Segment Start: Source passage

August 29, 2016 – There was a time in the 20th century when democracy faced its biggest challenge. It was the Second World War and totalitarian states wielded significant power waging wars of conquest. Inevitably it was the “arsenal of democracy” that triumphed.

Today as the world faces climate change, freshwater scarcity and the first “P,” population growth, what political systems are up to meeting the challenge?

Consider China with its centrally managed, central leadership, single party state system. Has China produced better results than its democratic rivals in addressing the challenges of the 21st century? Some would say yes.

After all China mandated a one-child family policy that today has led to a declining birthrate below population replacement levels. Draconian measures penalized families who had two children. The second child had almost no social status or privileges of citizenship. An unintended consequence of the policy is an aging Chinese population and a shrinking workforce. Now China has relaxed the the one-child policy to try and restore population from decline to net zero growth.

The Communist Party set and enforced this family social policy. It has also introduced economic and environmental reforms producing positive and negative results. With no opposition the country doesn’t play politics in the same way as democracies. The struggle for leadership and ideas gets contained within the party itself. These struggles have led to grand failed experiments like the Cultural Revolution, and the Great Leap Forward. But the political process has also led to an economic miracle with rapid expansion of energy infrastructure and manufacturing capacity, an Industrial Revolution compacted into a period lasting a couple of decades. China has raised a half billion out of poverty during these decades, but it has also fouled its air and water, created cities laden in toxic smog and reduced lifespan of its citizens in these locations by as much as five years below the national average. The latest political initiative has China attempting a quick conversion over two decades from dirty energy to renewable clean using the same central planning and politics that characterizes all its other experiments.

Could a democracy do this? Do democracies want to do this? And if they do is there sufficient political will combined with the power of the ballot box to achieve the type of massive experimentation that China has undertaken?

Again the only example we have of democracies acting in this manner comes from the Second World War where old politics briefly got thrown out and the rule book that governed democratic debate was shut closed in pursuit of defeating an external enemy. That’s not typical democracy. Instead democratic politics tends to move at a snail’s pace under normal circumstances. But when a hurricane devastates a coastal city, a tornado flattens a community, an ice storm or fire destroys a city, or a river floods surrounding farms and towns, then the democratic process acts and does it quickly. Emergency resources are thrown at the problem and decision making is done at the executive level and not subject to democratic debate. Not to say that democracies haven’t been successful in getting many long-term things right throughout the 20th century, creating welfare states and social safety nets and lifting many of their citizens out of poverty.

Segment End: Source passage
Segment Start: Supplied material

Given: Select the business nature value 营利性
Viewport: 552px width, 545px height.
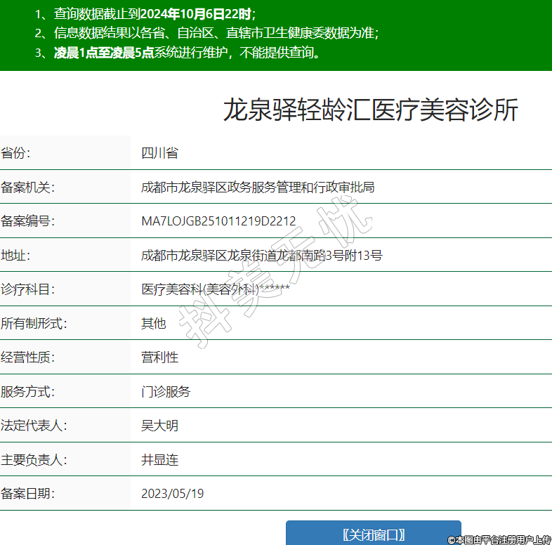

Segment End: Supplied material

• Your instructions:
Can you reproduce, word for word, the part of the passage on democracy and China that begins at the words "Today as the" and stops after "would say yes."?

• Written solution:
Today as the world faces climate change, freshwater scarcity and the first “P,” population growth, what political systems are up to meeting the challenge?

Consider China with its centrally managed, central leadership, single party state system. Has China produced better results than its democratic rivals in addressing the challenges of the 21st century? Some would say yes.